Following exhaustive litigation, a Central New York city recently prevailed on appeal against a plaintiff who sought damages for injuries she allegedly sustained from stepping in a plywood-covered hole in her yard. In this case, decided on January 3, 2014, the New York Appellate Division, Fourth Department, reversed a trial court decision and showed strict adherence to the requirement that a plaintiff show prior written notice of a defective condition in order to bring an action against the city — reinforcing favorable precedent and strengthening the ability of municipalities across the state to defend against such actions. Lisa M. Robinson of Goldberg Segalla’s Municipal and Governmental Liability Practice Group successfully defended the city in this case.
The plaintiff allegedly was injured in May 2009 from falling into a hole adjacent to a deteriorating catch basin between the edge of the street and the sidewalk. While mowing this patch of her yard, she noticed a piece of plywood but, rather than moving plywood so she could safely continue mowing, she pushed the mower over it. Her left leg went into the hole and she sustained a fractured ankle.
The charter for this city requires prior written notice to the City Clerk in order to commence a proceeding against the city. While it was undisputed that, prior to her incident, the clerk did not receive prior written notice of any hole in the plaintiff’s yard, or that a piece of plywood had been placed over the hole, the plaintiff introduced through extensive discovery a plethora of seemingly contradictory (and often irrelevant) testimony in order to create the appearance a question of fact as to whether the city created the condition that allegedly caused the injury.
After discovery, the defendant city and its Department of Public Works moved for summary judgment on the basis that the plaintiff had not met the prior written notice requirement set forth in the City Charter. The plaintiff then filed a cross-motion for summary judgment on the basis that prior written notice was not required in this case, asserting that the affirmative act exception applied because the city had created the defective condition by placing plywood over the hole. The New York State Supreme Court of Oswego County denied both the defendants’ motion and the plaintiff’s cross-motion.
But on appeal, in a 4–1 decision, the New York Appellate Division, Fourth Department, modified the Supreme Court’s decision and ruled in favor of the defendants — thereby dismissing the action and bringing an end to the matter for our clients. The Fourth Department held that the defendants successfully established that the prior written notice was indeed applicable and there was no prior written notice to the City Clerk as required. As a result, the burden shifted to the plaintiff to establish that a question of fact existed as to whether the city’s affirmative acts had created the defective condition. The court determined that the plaintiff failed to raise an issue of fact as to whether the city had created the defective condition.

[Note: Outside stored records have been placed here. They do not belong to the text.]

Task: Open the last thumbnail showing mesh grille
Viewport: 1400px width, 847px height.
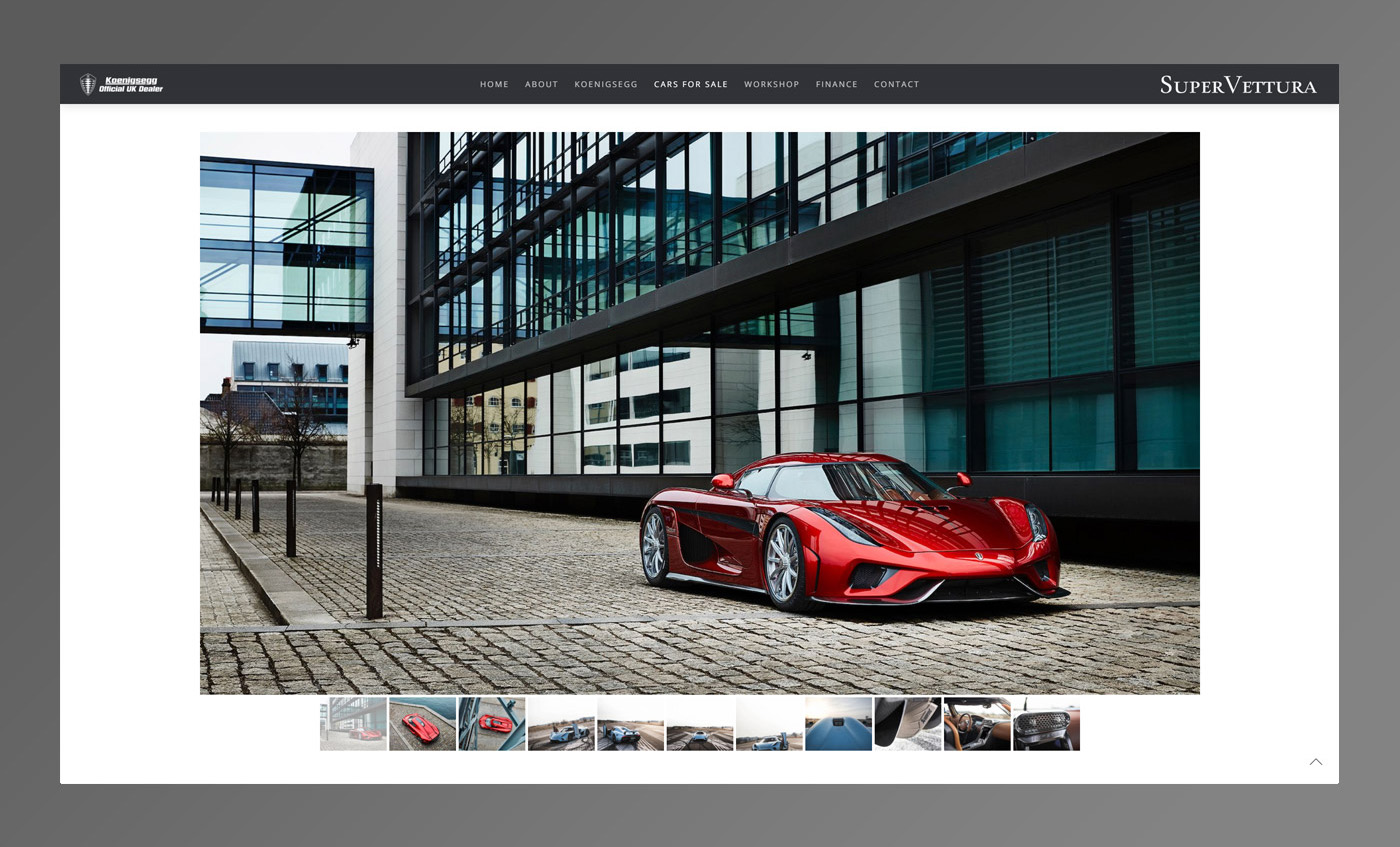Action: 1046,724
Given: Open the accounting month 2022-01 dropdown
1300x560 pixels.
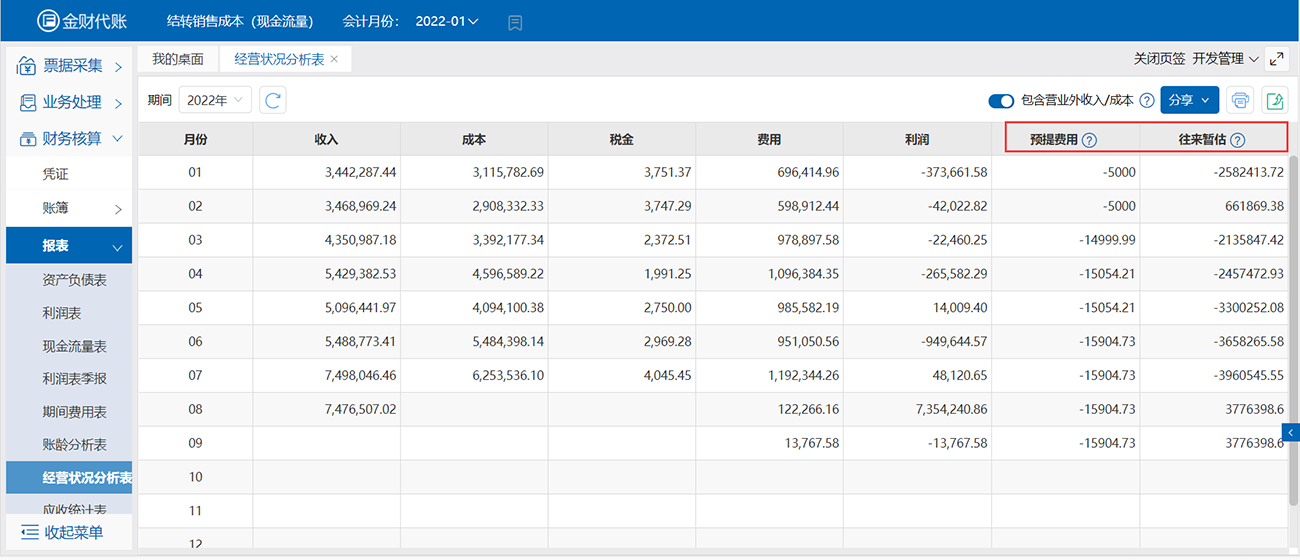Looking at the screenshot, I should 446,21.
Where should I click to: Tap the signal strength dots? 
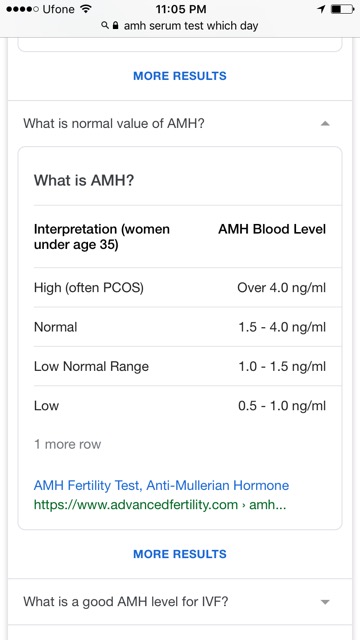[x=22, y=9]
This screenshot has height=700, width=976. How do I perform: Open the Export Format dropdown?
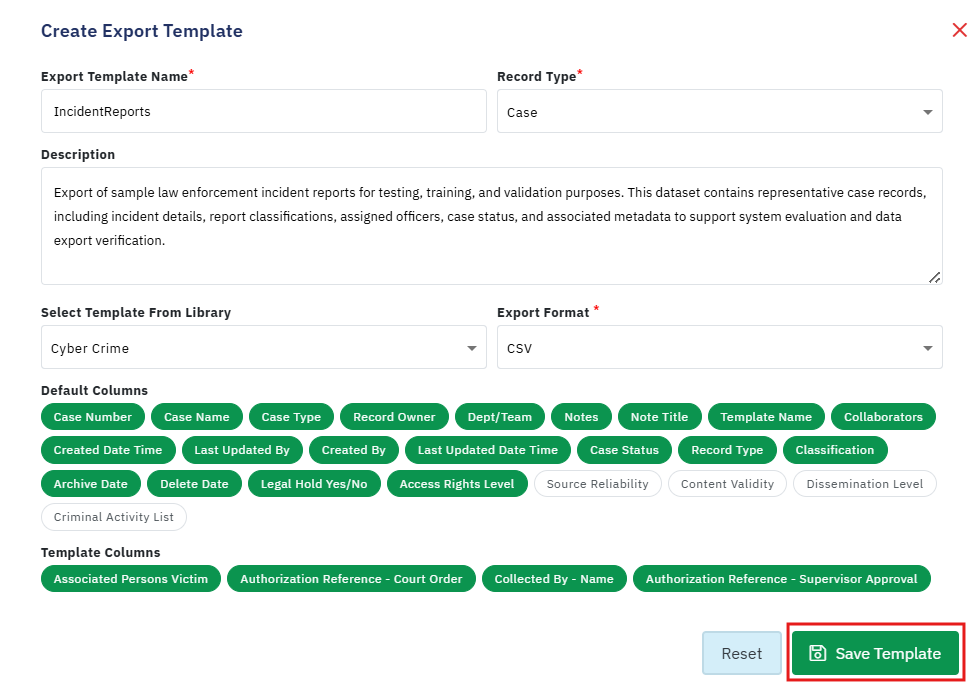[720, 347]
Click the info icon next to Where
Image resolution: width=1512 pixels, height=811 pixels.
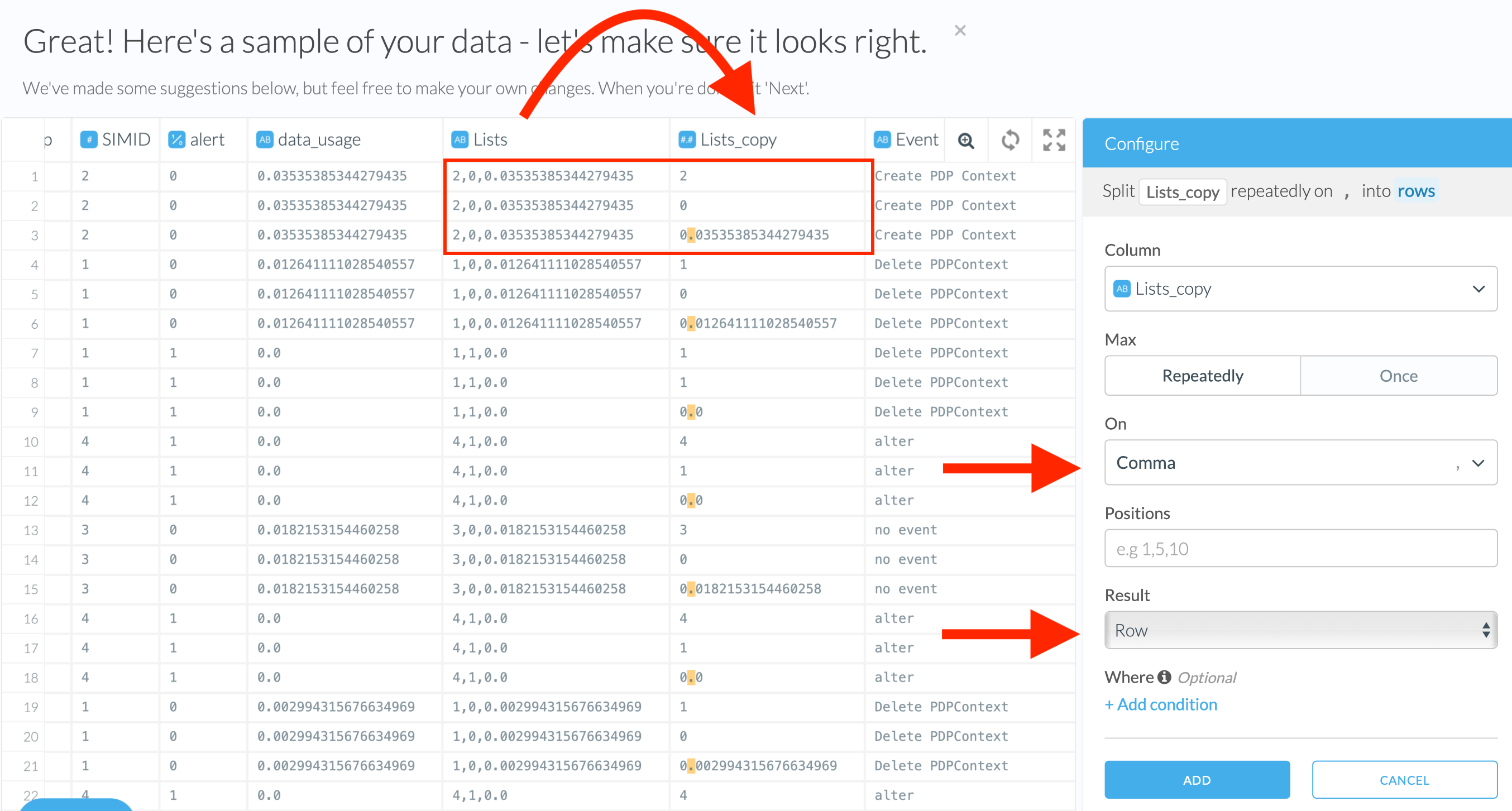click(x=1165, y=677)
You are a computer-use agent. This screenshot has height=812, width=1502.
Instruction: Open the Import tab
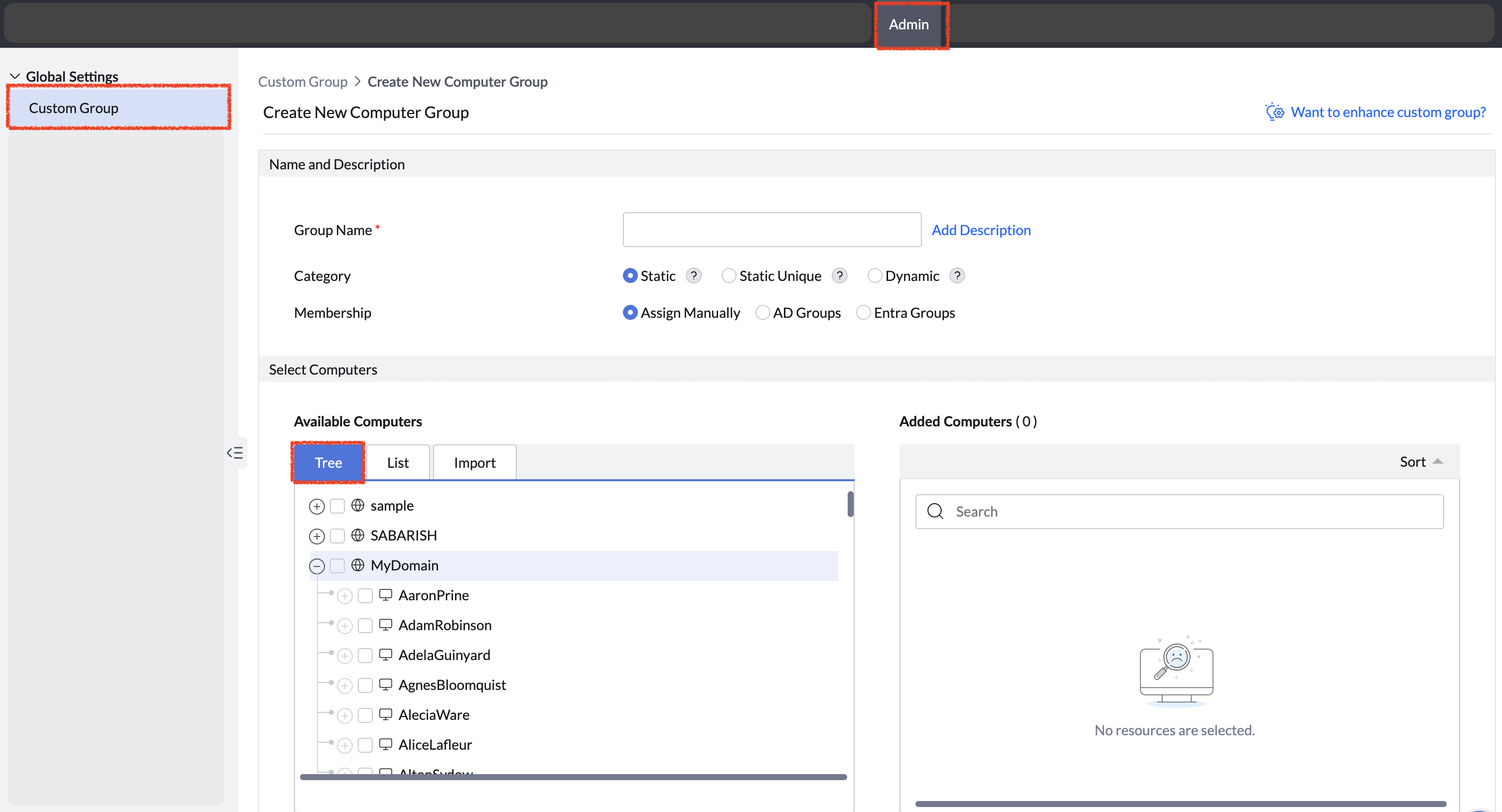coord(474,462)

The decision reinforces the favorable precedent set by the New York Court of Appeals in Gorman v. Town of Huntington, 12 N.Y.3d 275 (2009) and highlights a key point of defense strategy for municipalities: In a personal injury action, once a municipality has shown that the plaintiff failed to meet a prior written notice requirement, the burden of proof shifts to the plaintiff to provide sufficient evidence in the record to show the municipality created the dangerous condition.